-- Directions --
Provide a verbatim copy of the data below.

Stored dataset items:
* * * * *
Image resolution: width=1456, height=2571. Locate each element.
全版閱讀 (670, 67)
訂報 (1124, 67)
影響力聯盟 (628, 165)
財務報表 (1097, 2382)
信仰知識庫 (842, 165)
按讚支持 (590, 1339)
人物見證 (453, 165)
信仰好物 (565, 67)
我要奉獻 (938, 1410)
* * * * *
-- Exercise response --
Image resolution: width=1456, height=2571. Locate each element.
全版閱讀 (670, 67)
訂報 (1124, 67)
影響力聯盟 (628, 165)
財務報表 (1097, 2382)
信仰知識庫 (842, 165)
按讚支持 (590, 1339)
人物見證 (453, 165)
信仰好物 (565, 67)
我要奉獻 (938, 1410)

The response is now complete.